Un mois est passé, nous sommes en octobre 1823 et c'est alors que l'affaire judiciaire rebondit. Un rebondissement tel que personne n'aurait pu l'imaginer, ni à Granges, ni parmi les magistrats spinaliens. Maître Pellet lui-même n'en espérait pas temps. En conseillant à son confrère Maître Mandheux, avocat de Lejeal, de se pourvoir en cassation, il avait espéré un renvoi, que leur client soit jugé à nouveau mais pour homicide involontaire.
La Cour de Cassation en avait des dossiers à examiner ! Et, la plupart du temps, elle confirmait les arrêts des tribunaux. Le 9 octobre 1823 elle statue sur le pourvoi de Claude Lejeal.
Comme l'avait crié haut et fort Maître Pellet, le rejet par la Cour d'Assises des Vosges de la seconde déclaration des jurés était contraire à la raison : en renvoyant le jury délibérer, à la requête du Procureur, la Cour avait implicitement annulé la première déclaration. Or, le jugement avait été rendu en appui sur celle-ci ! Mais un autre point a son importance : dans la question posée aux jurés, il ne leur est pas demandé si, oui ou non, le coup a été porté volontairement ou involontairement. Au contraire, la question tend à affirmer qu'il est volontaire.

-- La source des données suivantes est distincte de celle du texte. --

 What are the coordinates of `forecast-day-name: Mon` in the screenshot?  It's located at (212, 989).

En se substituant donc au rôle des jurés, la Cour répond elle-même à l'interrogation de savoir si l'accusé a commis un acte délibéré, ce qui n'est pas de sa compétence mais de celle du jury !
La Cour de Cassation ne s'y trompe pas et elle rend ainsi son arrêt, prononcé par sa section criminelle en audience publique du neuf octobre dix huit cent vingt trois, par la voix de son Président, le Chevalier de Bailly, doyen des Conseillers :
« Louis, par la grâce de Dieu, Roi de France et de Navarre ….... notre Cour de Cassation a rendu l'arrêt suivant fondé sur le pourvoi de Claude Lejeal en cassation de l'arrêt contre lui rendu par la Cour d'Assises des Vosges …...

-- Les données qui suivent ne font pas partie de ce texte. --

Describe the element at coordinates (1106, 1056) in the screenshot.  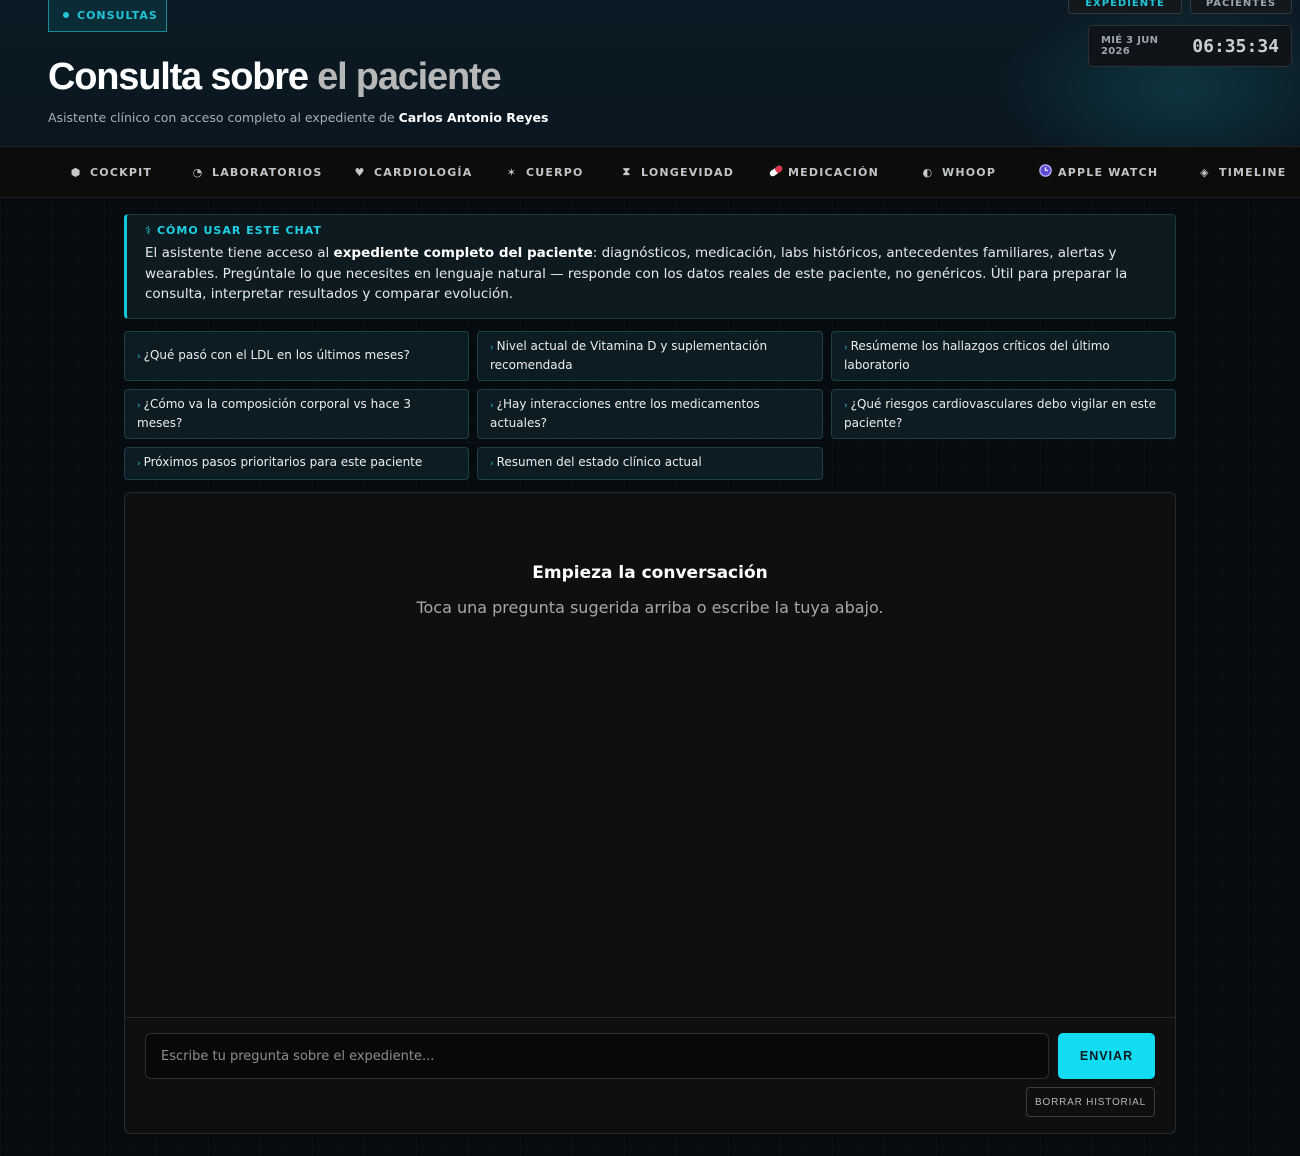
I see `send-button: ENVIAR` at that location.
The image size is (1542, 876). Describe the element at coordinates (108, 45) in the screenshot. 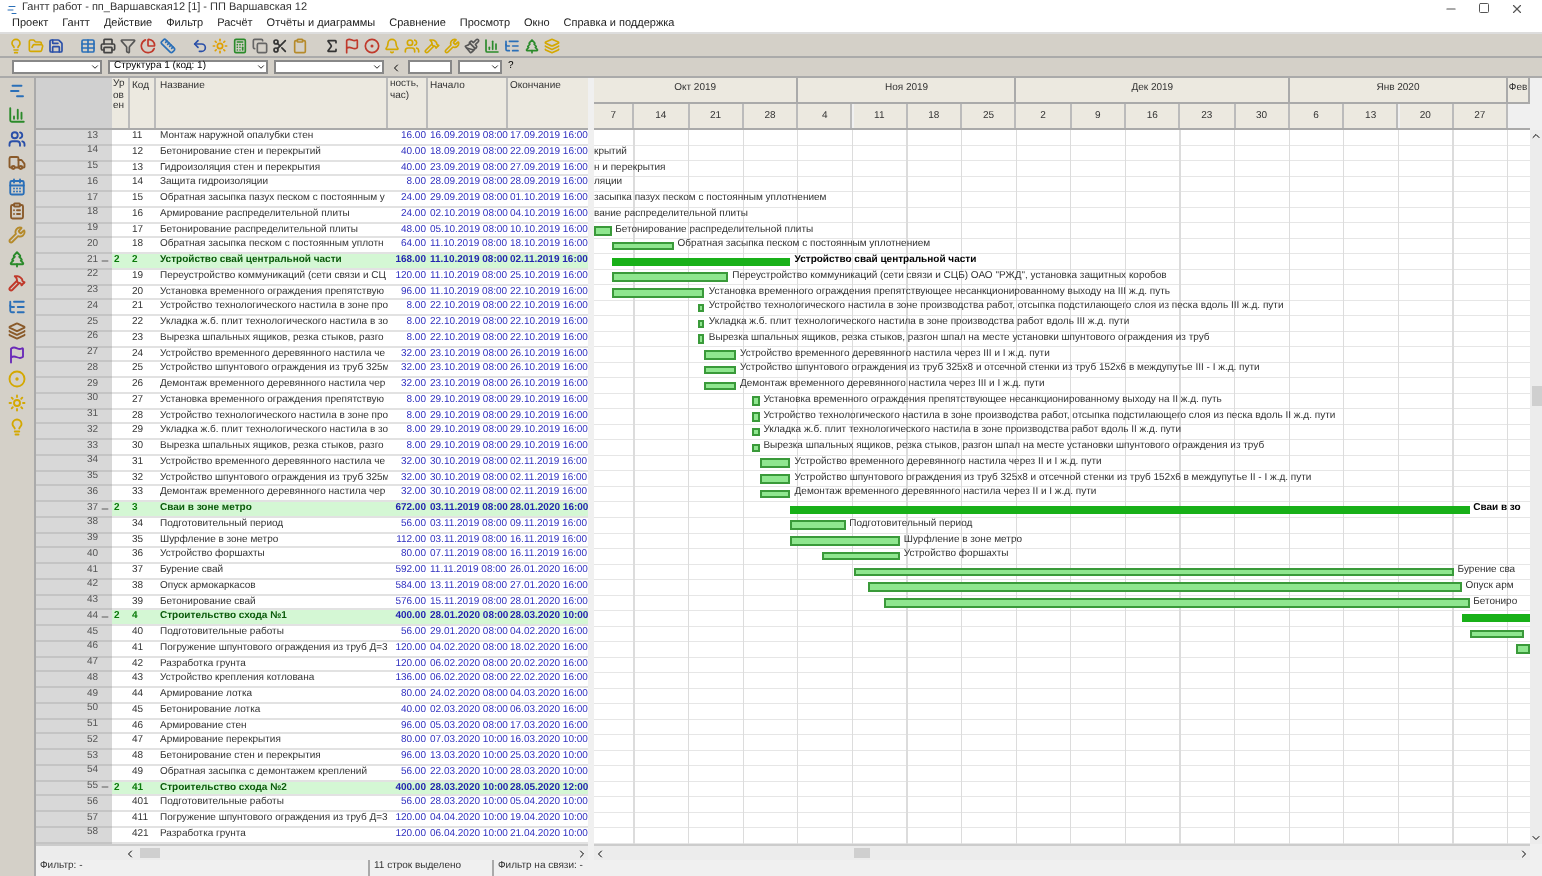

Attendu que d'après la déclaration des jurés qu'ils ont répondu à une question qui ne leur avait pas été proposée ( savoir si l'homicide était ou non volontaire ) et que leur réponse semblait indiquer contradiction …...
Attendu que les jurés s'étant retirés dans la chambre de leur délibération, ils ont rapporté une seconde déclaration ainsi conçue : Claude Lejeal est coupable d'avoir porté involontairement ( souligné dans la minute d'arrêt ) un coup duquel il est résulté la mort et sans les circonstances de guet-apens et de préméditation …..
Attendu que l'homicide involontaire n'est point qualifié meurtre ….. cette Cour ( d'Epinal ) a commis un excès de pouvoir, violé les règles de la compétence et fait une fausse application des articles 295, 304, 20 et 22 du Code Pénal …..
La Cour de Cassation , statuant sur le pourvoi de Claude Lejeal, casse et annule ( souligné dans le dossier ) l'arrêt de la Cour d'Assises du département des Vosges du six septembre dernier ….. et par suite celui du même jour par lequel ledit Claude Lejeal a été condamné aux travaux forcés à perpétuité ….. déclare qu'il n'y a lieu à prononcer AUCUN RENVOI » !
Les avocats, Mandheux et Pellet, sont au comble de la joie de leur succès. Même Maître Pellet n'avait forgé tel espoir : aucun renvoi possible, c'est dire que Claude Lejeal est LIBRE ! !
Oui, Claude Lejeal est aussitôt libéré, hébété, n'osant y croire car, enfin, il a tué !
Certes, mais sans ce vice de forme, ce vice de procédure, ce rebondissement spectaculaire n'aurait pas eu lieu, il aurait été condamné, pas à perpétuité mais peut-être à vingt ans, comme le fin Georges, peut-être à moins … On ne le saurait jamais, la Cour de Cassation, n'autorisant aucun renvoi, aucun jugement ultérieur, a sans doute voulu sanctionner sévèrement la Cour d'Assises d'Epinal afin d'éviter à l'avenir ce qu'elle nomme « excès de pouvoir et violation des règles de compétence » ….
Et Claude Lejeal arrive à Granges, libre.